■ WHAT TO WORK ON:
What lines in the listing include "computer"? Return a copy of each.

■ SUPPLIED INFORMATION:
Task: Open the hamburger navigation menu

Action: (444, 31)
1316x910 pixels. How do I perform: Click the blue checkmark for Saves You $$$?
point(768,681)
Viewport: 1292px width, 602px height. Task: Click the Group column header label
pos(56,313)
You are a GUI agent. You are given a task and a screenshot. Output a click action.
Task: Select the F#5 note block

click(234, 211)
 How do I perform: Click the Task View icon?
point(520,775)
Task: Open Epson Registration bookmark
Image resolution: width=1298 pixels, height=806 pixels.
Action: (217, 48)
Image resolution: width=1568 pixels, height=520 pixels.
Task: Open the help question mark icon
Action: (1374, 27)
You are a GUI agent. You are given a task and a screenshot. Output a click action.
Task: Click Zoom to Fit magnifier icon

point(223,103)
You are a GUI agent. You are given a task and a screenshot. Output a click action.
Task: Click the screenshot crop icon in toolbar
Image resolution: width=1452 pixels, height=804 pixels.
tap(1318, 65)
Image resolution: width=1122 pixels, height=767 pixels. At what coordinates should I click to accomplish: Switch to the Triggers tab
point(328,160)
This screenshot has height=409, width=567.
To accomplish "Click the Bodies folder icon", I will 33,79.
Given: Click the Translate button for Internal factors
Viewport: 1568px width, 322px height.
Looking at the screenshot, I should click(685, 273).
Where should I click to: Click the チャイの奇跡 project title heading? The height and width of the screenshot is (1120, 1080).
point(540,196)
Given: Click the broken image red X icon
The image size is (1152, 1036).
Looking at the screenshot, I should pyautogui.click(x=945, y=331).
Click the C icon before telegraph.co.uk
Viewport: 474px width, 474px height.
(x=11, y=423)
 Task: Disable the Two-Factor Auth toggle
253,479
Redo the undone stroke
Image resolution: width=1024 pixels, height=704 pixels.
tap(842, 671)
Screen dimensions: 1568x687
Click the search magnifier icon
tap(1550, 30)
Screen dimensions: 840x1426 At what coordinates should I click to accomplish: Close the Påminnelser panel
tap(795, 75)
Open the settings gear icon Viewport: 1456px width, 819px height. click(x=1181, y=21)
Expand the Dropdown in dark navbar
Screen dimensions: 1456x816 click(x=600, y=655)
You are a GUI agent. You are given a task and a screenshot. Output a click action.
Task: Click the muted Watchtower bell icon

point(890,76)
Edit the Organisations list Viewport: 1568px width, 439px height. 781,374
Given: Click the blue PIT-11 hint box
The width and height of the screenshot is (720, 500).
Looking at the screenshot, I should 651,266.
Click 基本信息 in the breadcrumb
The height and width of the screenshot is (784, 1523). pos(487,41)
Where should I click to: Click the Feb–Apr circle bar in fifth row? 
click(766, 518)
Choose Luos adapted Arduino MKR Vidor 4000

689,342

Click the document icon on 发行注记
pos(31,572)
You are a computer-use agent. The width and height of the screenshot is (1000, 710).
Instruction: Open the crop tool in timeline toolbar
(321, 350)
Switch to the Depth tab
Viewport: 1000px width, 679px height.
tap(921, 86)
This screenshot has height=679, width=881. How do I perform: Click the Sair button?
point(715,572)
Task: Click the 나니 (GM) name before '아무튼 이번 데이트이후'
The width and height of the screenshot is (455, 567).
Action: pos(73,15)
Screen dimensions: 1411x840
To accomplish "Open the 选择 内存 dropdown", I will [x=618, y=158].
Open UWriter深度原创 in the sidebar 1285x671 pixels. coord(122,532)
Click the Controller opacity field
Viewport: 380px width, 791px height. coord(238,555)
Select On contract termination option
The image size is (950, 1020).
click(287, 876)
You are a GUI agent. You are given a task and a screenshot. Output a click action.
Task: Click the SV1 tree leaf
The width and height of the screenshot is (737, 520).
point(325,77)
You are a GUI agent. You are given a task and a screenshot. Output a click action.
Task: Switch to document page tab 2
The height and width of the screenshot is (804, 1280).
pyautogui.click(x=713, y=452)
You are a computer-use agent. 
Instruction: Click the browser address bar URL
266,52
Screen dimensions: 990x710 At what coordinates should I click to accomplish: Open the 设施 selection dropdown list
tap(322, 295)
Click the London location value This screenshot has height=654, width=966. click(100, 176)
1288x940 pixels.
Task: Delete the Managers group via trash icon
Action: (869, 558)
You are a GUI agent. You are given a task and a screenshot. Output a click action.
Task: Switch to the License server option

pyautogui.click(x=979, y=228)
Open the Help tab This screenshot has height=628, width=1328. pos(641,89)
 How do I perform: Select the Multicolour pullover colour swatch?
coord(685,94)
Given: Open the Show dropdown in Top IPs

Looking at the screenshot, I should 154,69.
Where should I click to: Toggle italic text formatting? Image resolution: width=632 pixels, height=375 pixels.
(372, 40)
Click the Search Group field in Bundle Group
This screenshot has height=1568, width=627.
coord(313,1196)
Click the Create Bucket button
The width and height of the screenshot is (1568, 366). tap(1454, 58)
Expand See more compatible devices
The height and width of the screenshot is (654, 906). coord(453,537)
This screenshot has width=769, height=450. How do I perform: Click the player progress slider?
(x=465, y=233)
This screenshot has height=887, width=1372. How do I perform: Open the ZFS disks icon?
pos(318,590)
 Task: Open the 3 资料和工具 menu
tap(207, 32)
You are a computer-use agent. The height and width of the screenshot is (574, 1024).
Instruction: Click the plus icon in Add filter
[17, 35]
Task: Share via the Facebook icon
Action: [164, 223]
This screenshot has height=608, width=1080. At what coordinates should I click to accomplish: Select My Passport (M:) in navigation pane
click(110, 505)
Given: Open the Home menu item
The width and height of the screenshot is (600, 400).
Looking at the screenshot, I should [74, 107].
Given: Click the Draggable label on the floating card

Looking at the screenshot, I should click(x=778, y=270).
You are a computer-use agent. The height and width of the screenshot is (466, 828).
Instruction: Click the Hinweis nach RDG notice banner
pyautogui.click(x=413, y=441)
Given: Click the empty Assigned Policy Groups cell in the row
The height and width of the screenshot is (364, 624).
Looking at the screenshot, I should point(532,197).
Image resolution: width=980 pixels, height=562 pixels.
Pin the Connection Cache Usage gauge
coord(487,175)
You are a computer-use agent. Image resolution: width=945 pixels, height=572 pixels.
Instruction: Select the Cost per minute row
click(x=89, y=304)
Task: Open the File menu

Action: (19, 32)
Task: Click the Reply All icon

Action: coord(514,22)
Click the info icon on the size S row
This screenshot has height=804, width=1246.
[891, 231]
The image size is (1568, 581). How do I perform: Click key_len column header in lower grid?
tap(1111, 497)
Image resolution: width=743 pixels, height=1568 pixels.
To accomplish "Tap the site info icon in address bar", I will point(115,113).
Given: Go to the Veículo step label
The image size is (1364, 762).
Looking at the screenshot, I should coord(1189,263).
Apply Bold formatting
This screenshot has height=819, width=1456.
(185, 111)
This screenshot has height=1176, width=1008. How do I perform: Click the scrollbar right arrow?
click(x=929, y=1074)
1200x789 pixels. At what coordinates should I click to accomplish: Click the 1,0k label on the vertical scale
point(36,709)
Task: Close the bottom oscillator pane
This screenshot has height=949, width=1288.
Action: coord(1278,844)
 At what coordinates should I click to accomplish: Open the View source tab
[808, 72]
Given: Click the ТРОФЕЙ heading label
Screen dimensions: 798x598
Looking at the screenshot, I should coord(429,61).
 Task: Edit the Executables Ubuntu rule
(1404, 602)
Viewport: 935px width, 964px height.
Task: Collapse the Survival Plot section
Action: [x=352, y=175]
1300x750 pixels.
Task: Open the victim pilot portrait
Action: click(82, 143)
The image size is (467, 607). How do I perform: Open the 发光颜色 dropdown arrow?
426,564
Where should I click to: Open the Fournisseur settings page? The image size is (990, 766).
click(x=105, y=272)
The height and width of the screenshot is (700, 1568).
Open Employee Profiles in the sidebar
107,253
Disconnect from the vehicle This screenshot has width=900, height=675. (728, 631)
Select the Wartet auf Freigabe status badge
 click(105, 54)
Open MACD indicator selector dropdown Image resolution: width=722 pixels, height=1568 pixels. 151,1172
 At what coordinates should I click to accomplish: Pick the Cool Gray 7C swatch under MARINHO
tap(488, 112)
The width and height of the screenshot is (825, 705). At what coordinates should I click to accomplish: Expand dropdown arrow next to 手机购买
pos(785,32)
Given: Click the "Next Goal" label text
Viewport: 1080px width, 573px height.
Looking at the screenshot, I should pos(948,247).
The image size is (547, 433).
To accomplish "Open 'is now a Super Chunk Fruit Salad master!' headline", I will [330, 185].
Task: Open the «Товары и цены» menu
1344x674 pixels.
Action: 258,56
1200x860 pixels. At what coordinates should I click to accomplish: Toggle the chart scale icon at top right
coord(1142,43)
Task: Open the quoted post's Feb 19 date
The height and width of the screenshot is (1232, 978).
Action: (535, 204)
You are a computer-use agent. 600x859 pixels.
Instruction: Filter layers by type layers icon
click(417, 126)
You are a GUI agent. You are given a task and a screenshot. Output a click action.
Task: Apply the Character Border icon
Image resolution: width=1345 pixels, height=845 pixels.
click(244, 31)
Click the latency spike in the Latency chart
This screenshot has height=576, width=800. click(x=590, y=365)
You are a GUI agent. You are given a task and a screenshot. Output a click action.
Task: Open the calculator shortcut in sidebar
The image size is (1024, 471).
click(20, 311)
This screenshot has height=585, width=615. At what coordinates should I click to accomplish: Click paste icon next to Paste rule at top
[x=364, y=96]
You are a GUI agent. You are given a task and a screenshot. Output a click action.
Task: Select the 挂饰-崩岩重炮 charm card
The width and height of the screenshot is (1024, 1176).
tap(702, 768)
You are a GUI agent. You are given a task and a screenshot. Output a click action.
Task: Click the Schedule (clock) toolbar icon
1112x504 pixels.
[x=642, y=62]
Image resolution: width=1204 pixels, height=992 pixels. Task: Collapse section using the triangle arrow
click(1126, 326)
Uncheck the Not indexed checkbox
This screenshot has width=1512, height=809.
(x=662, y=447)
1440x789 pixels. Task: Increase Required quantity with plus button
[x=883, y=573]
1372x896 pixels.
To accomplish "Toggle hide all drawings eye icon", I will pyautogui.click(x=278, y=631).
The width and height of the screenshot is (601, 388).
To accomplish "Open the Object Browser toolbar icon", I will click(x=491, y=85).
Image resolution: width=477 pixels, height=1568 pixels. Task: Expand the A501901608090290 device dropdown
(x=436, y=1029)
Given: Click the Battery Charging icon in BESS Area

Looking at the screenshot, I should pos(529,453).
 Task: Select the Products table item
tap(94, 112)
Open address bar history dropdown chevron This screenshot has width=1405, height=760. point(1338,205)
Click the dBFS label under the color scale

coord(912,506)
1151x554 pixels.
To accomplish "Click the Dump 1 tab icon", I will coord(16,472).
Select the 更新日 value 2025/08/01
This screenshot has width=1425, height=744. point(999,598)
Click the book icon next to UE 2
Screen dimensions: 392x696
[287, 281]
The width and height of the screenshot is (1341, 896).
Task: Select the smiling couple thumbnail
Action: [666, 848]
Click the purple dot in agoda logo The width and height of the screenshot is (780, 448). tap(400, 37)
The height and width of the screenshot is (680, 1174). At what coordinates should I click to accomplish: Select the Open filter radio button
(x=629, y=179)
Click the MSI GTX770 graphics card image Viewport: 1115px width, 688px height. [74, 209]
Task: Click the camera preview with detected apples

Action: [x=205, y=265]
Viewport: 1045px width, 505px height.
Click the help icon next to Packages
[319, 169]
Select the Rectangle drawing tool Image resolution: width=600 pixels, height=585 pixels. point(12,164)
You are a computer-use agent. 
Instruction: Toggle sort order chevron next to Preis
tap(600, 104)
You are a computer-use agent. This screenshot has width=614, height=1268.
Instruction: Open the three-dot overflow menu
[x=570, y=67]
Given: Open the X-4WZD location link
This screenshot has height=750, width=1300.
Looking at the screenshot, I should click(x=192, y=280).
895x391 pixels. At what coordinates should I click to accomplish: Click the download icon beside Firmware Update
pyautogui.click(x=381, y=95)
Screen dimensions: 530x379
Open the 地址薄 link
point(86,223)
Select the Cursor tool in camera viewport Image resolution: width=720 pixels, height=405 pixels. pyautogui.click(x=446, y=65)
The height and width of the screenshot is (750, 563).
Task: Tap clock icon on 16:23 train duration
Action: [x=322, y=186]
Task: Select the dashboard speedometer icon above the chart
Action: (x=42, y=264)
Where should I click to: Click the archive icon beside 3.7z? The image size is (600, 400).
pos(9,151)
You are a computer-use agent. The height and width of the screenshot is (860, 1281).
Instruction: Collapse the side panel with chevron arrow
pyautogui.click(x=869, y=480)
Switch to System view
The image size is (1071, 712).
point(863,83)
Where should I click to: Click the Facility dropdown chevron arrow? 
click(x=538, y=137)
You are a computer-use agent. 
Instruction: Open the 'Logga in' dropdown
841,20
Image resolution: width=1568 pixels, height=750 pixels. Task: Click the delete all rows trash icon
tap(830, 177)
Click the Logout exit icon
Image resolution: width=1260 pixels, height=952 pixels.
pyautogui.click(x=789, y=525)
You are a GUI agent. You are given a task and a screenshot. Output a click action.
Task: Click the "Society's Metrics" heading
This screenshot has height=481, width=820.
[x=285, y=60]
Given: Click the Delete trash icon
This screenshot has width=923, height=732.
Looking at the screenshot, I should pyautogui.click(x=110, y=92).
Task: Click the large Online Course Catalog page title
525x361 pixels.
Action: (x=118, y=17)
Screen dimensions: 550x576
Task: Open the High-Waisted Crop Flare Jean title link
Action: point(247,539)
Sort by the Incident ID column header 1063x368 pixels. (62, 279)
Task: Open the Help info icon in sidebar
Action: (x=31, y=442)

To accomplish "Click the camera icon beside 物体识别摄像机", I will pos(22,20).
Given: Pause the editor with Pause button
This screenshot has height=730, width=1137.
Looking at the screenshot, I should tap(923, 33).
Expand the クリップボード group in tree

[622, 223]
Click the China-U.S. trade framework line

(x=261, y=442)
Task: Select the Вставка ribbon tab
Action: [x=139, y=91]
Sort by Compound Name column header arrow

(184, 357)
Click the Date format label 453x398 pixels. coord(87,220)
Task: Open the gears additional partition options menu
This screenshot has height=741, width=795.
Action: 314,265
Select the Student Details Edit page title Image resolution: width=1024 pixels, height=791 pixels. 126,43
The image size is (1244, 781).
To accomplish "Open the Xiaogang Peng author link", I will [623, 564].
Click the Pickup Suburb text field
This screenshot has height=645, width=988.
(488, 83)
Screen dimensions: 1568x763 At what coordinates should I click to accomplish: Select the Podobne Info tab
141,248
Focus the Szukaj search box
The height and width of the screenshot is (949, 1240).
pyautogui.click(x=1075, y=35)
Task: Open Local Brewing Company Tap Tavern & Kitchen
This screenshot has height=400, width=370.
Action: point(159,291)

■ ANSWER TO THIS TASK:
You are a computer-use agent. The width and height of the screenshot is (1000, 710).
You are a computer-use agent. 
You are a computer-use agent. The height and width of the screenshot is (574, 1024).
You are a computer-use agent. The height and width of the screenshot is (466, 828).
You are a computer-use agent. Image resolution: width=945 pixels, height=572 pixels.
You are a computer-use agent. 600x859 pixels.
You are a computer-use agent. 
You are a computer-use agent. This screenshot has width=614, height=1268.
You are a computer-use agent. The height and width of the screenshot is (860, 1281).
You are a computer-use agent. 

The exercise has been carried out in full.